▶ _Your goal_
Only lines holding the word "screenshot" are wanted from the records; copy all of them.

Available data START

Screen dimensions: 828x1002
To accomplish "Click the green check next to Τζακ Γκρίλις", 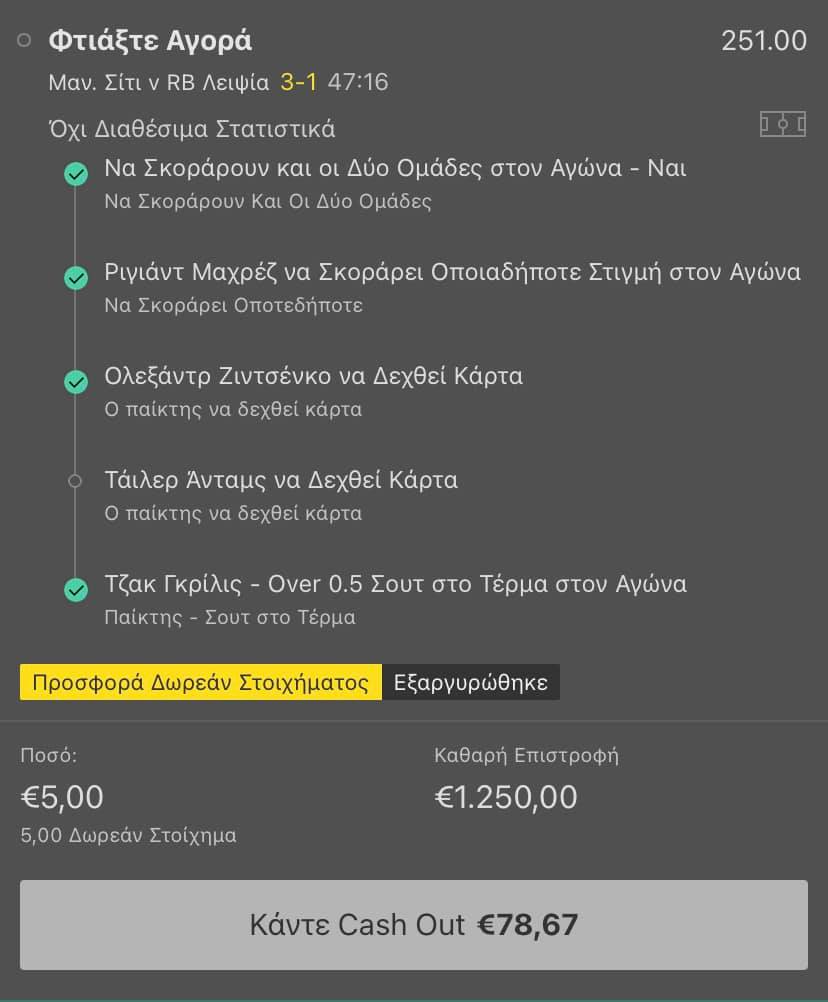I will tap(75, 591).
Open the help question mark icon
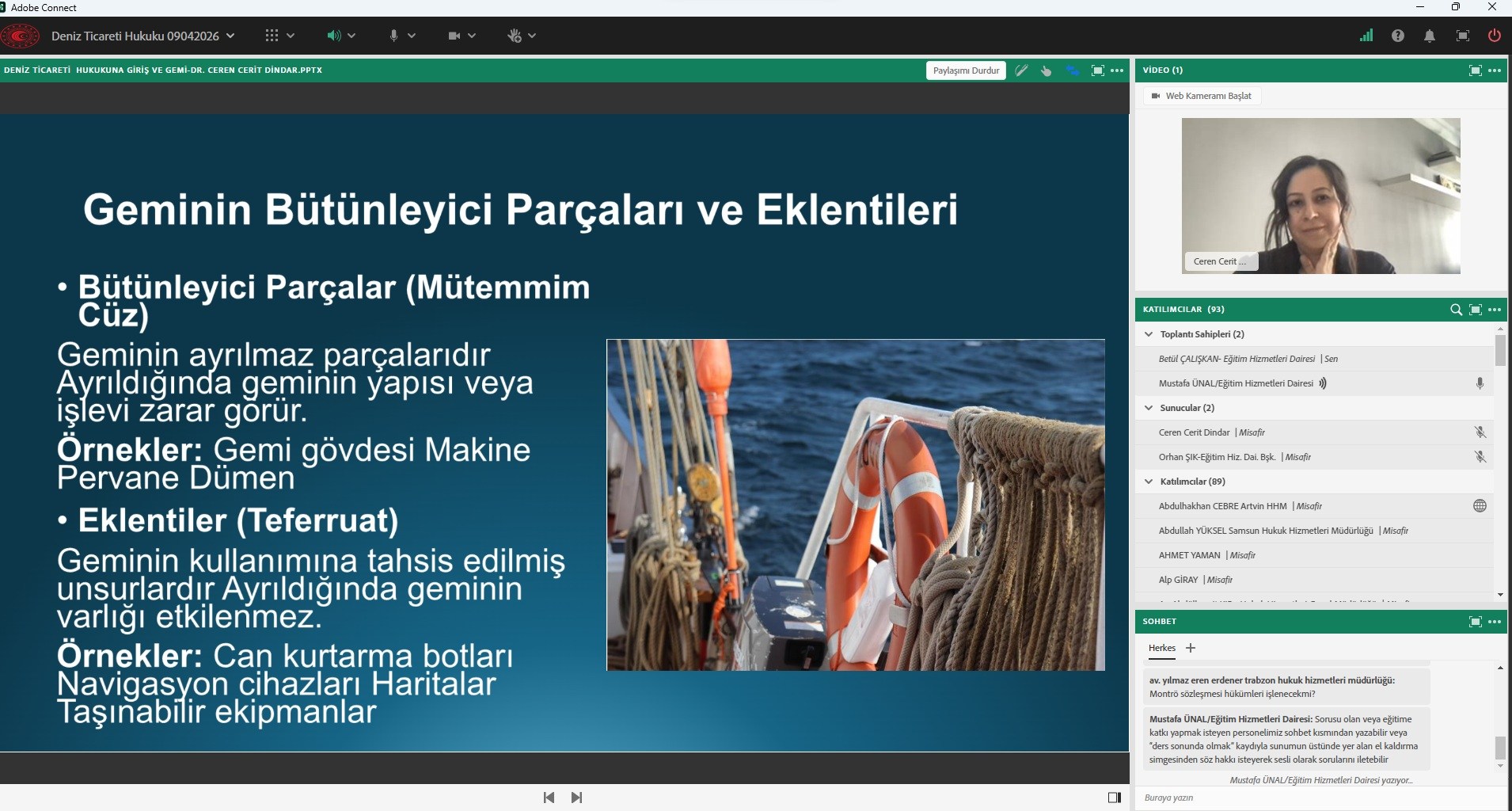Image resolution: width=1512 pixels, height=811 pixels. (x=1398, y=36)
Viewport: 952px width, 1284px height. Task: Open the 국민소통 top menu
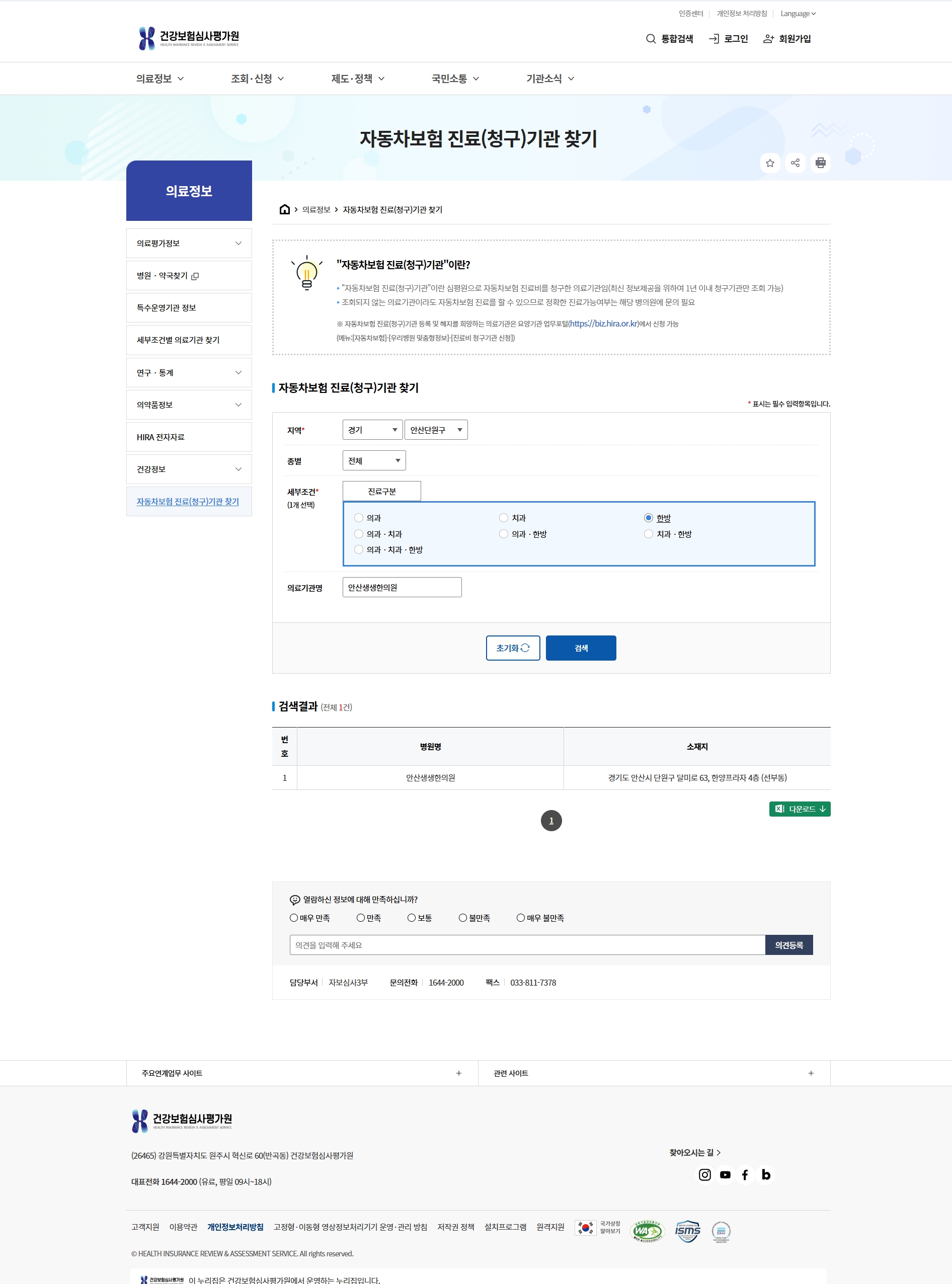click(455, 78)
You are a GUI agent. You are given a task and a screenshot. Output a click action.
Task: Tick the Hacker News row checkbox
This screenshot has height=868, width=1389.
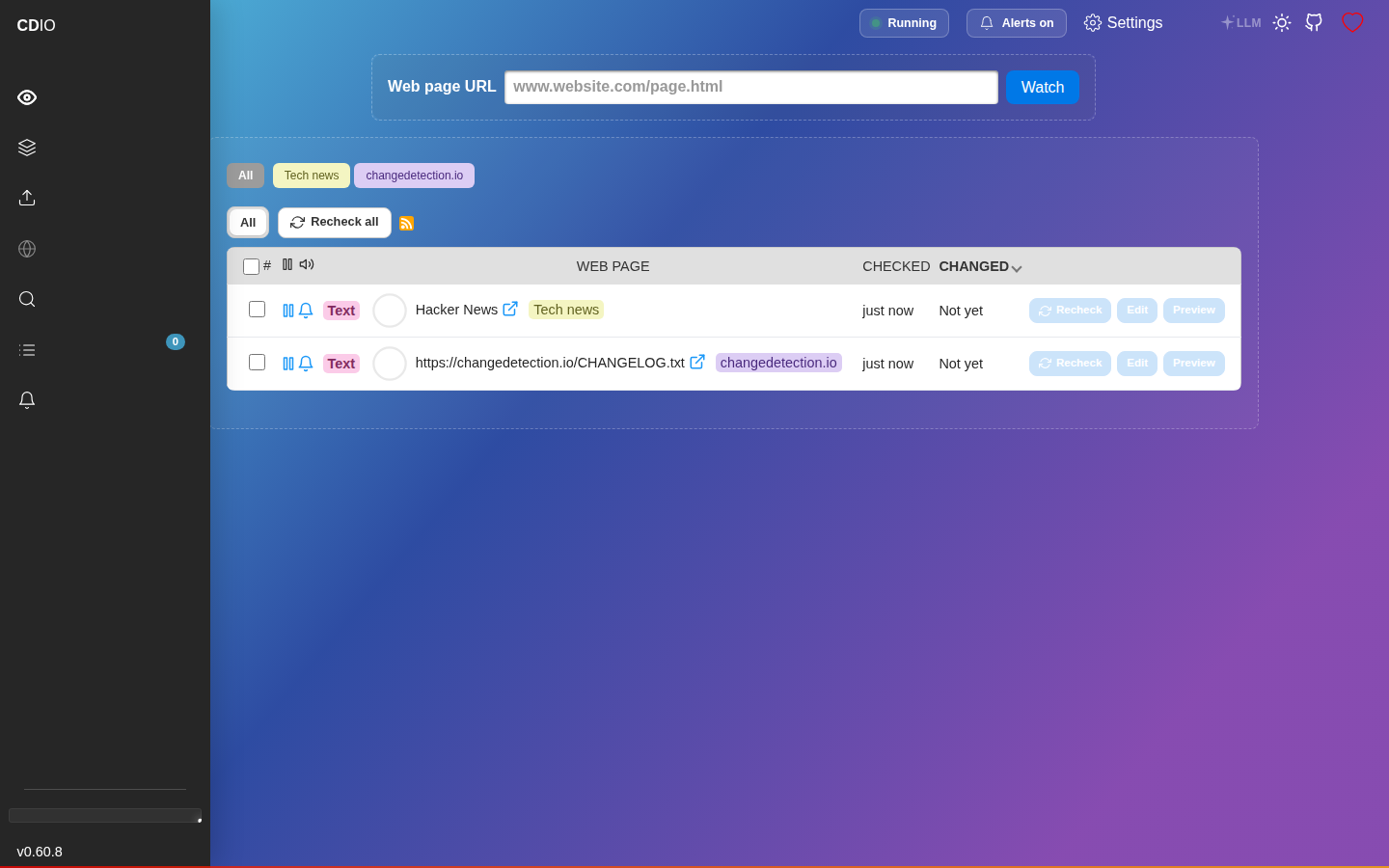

Available data END

▶ _Answer to the problem_
You are a GUI agent. You are given a task and a screenshot. Output a click action.
This screenshot has height=868, width=1389.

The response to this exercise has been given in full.